▸ REQUIRED WORK
Your copy starts at the line containing "Given: Choose <Hidden Lines> line style" and ends at the last line below. Copy exactly, without pictures.

────────────────────────────────────────

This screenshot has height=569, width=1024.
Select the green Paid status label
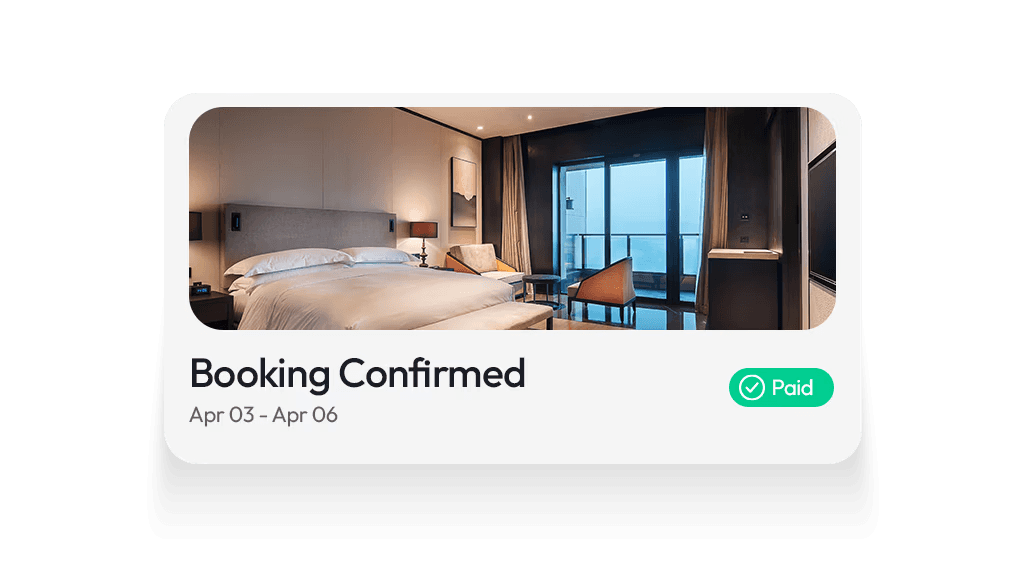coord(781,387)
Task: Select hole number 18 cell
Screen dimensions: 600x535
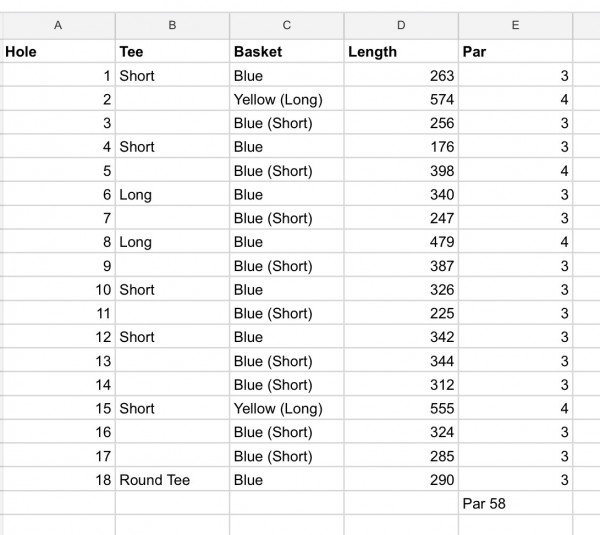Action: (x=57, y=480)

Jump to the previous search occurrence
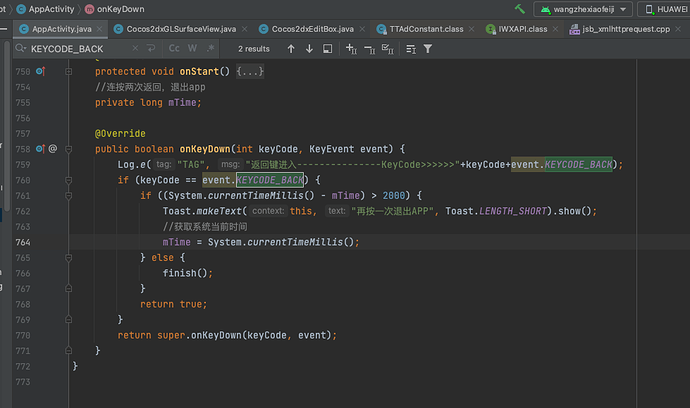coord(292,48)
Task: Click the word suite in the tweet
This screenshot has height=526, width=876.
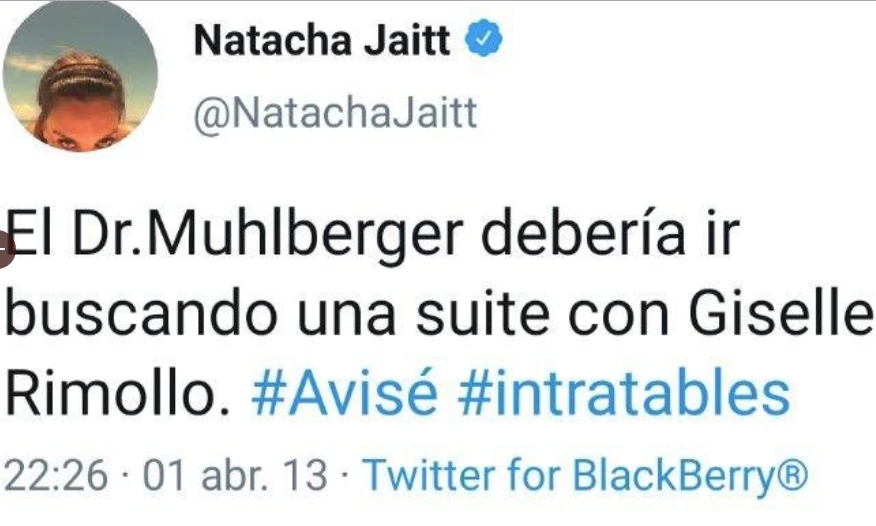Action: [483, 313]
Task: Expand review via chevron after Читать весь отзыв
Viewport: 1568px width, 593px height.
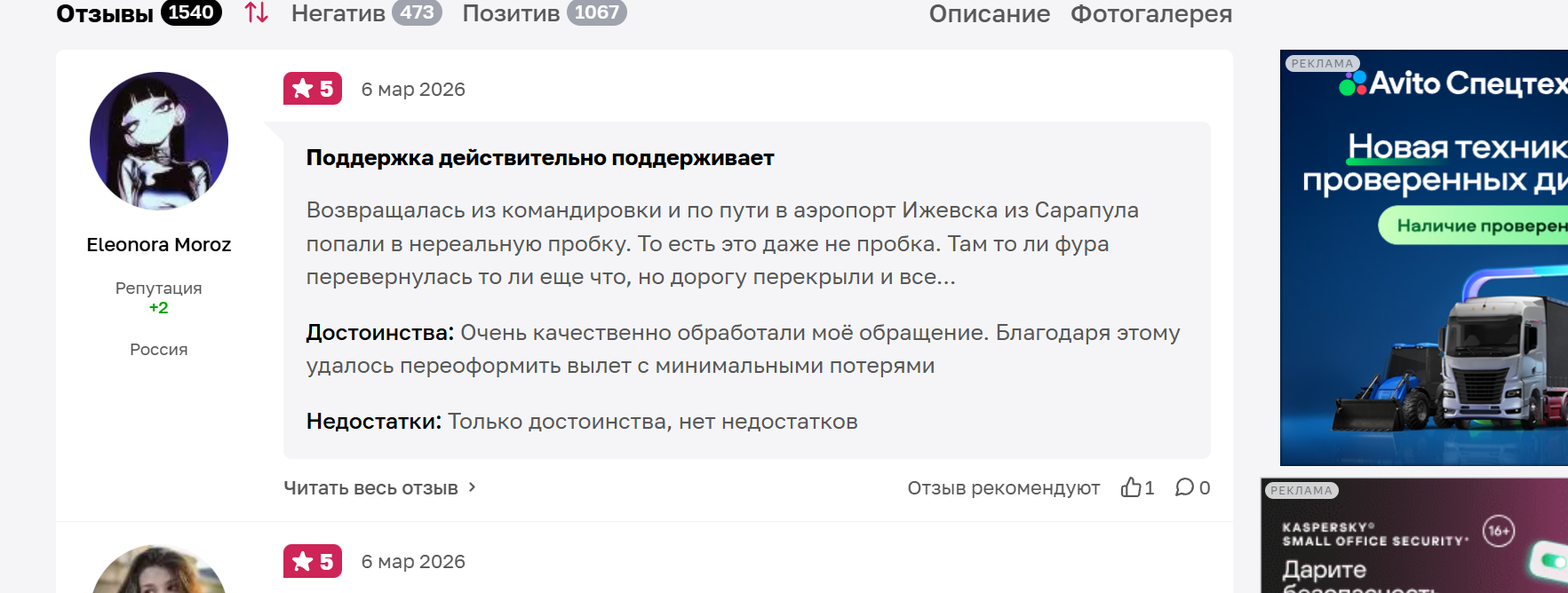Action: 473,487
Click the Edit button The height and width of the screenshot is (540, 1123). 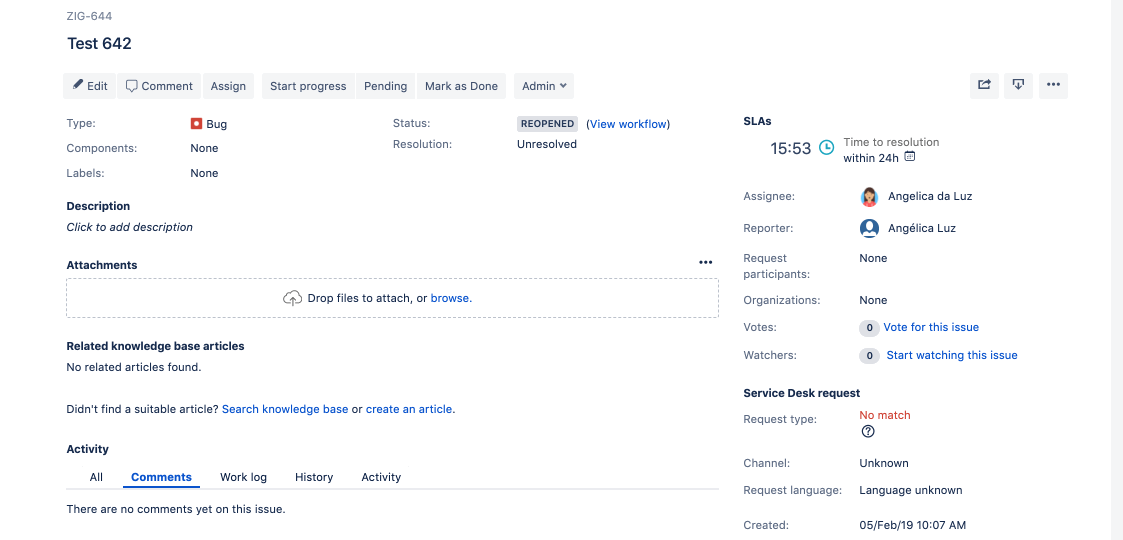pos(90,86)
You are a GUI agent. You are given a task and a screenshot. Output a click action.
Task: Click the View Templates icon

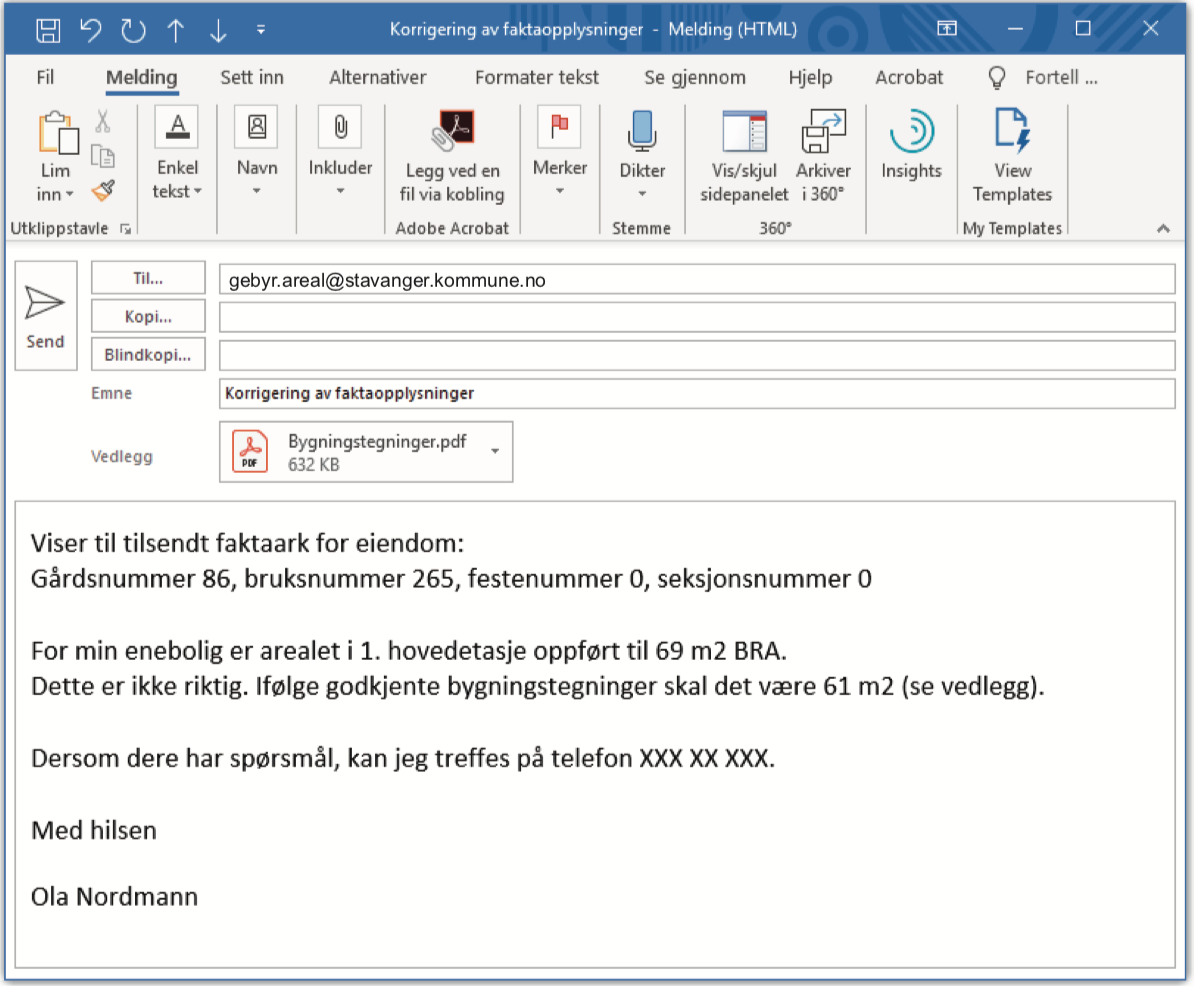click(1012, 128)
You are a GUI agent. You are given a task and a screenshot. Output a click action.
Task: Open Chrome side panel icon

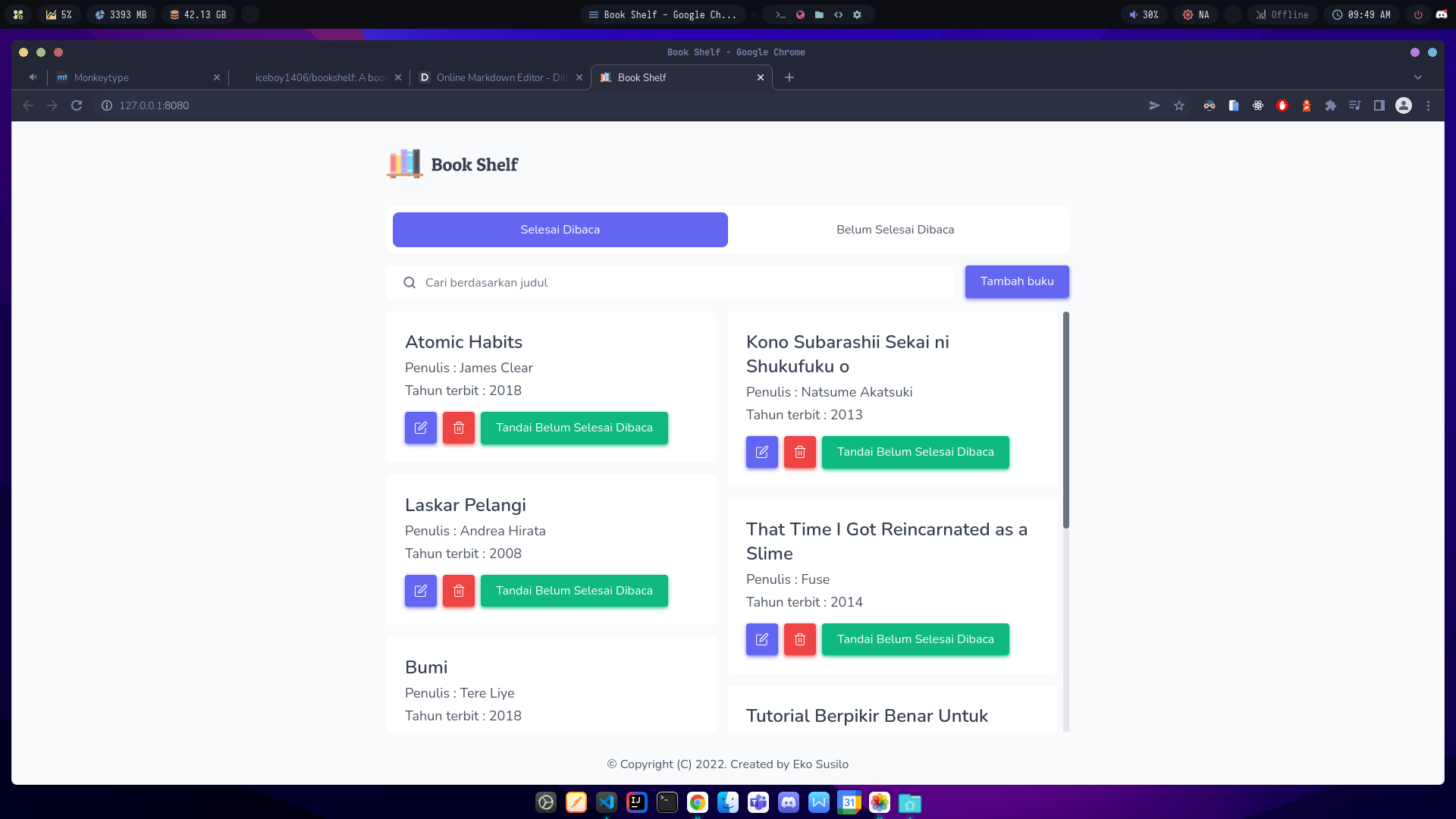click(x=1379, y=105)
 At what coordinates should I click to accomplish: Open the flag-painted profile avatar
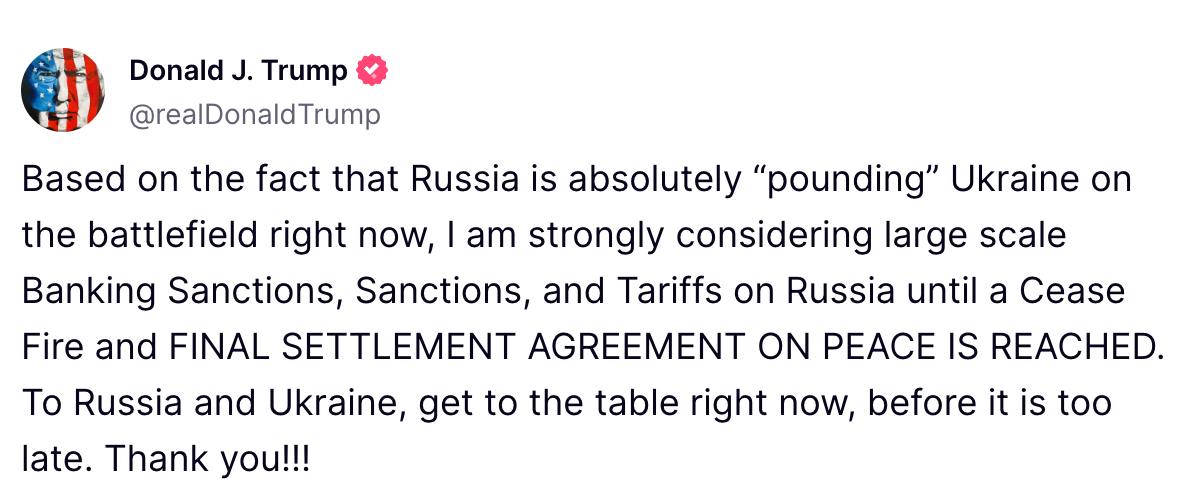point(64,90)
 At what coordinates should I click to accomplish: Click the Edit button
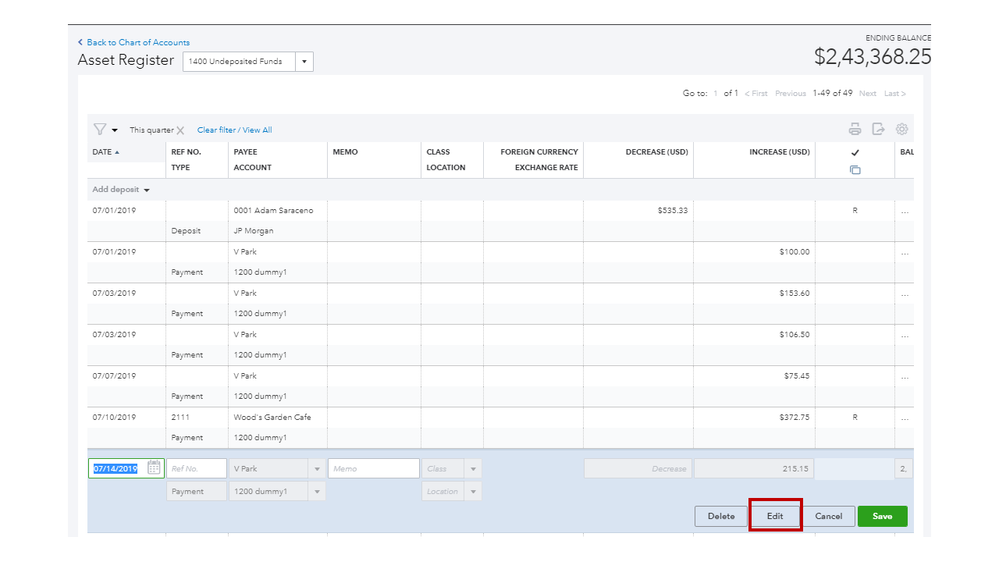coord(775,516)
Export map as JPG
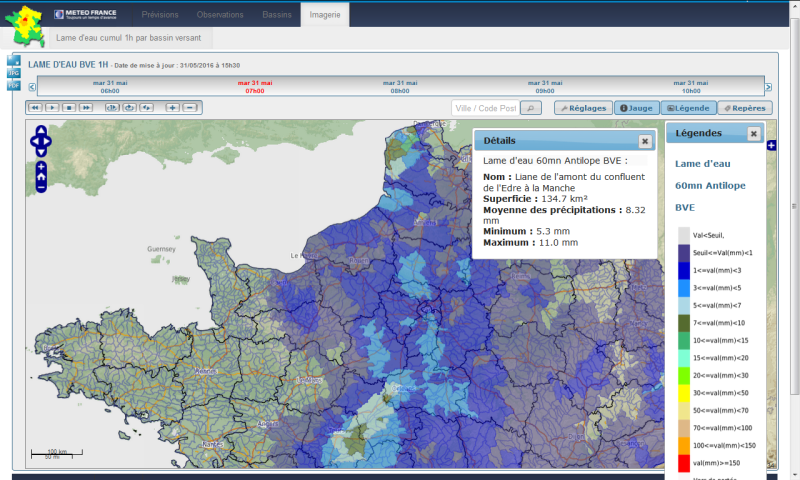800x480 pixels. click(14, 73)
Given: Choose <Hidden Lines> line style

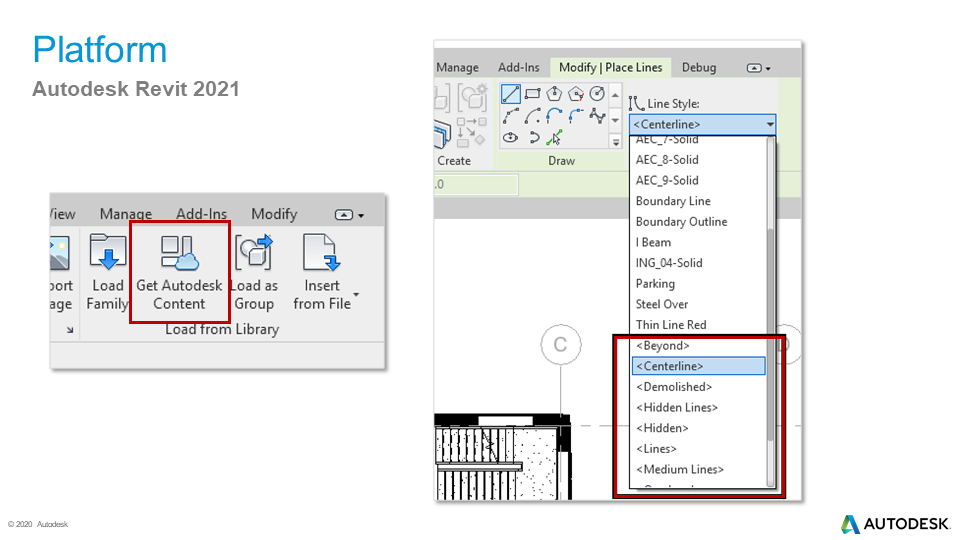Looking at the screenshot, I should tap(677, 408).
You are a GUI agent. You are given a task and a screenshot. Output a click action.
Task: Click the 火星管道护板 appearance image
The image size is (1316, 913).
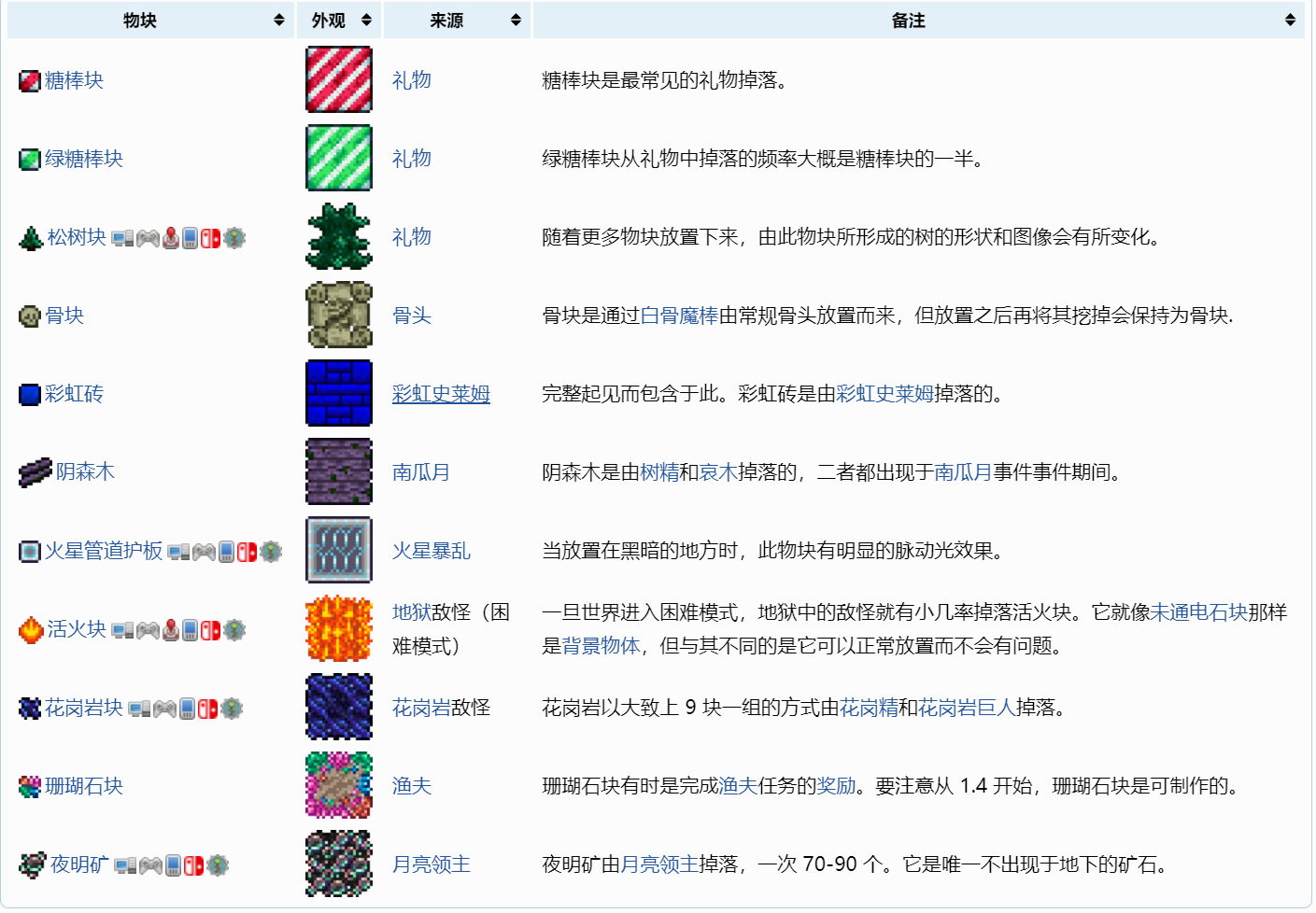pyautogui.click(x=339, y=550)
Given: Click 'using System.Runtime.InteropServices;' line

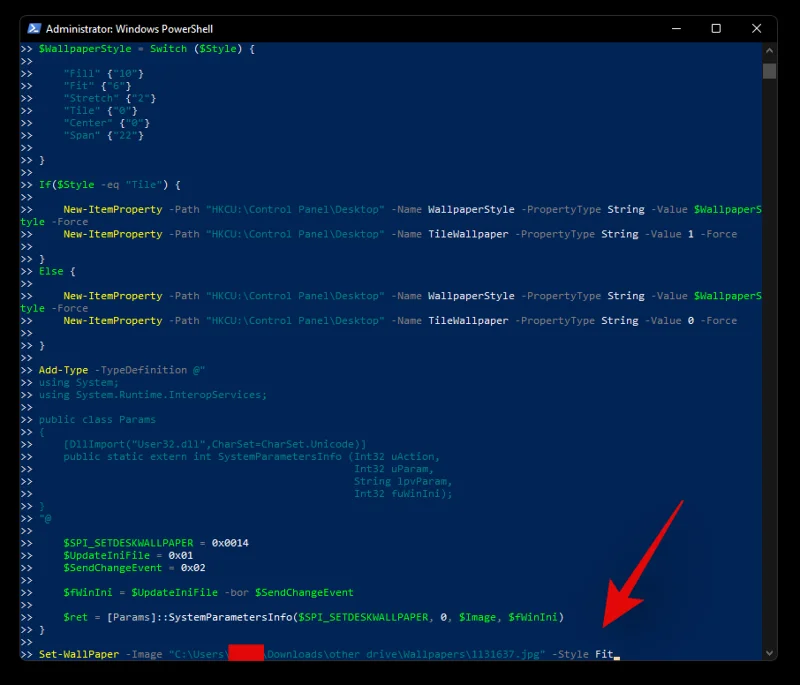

────────────────────────────────────────

▸ TASK ANSWER
Given: Choose <Hidden Lines> line style

Looking at the screenshot, I should tap(677, 408).
You are a GUI agent. You are given a task and a screenshot. Output a click action.
Task: Click the 火星管道护板 appearance image
The image size is (1316, 913).
pyautogui.click(x=339, y=550)
Given: Click 'using System.Runtime.InteropServices;' line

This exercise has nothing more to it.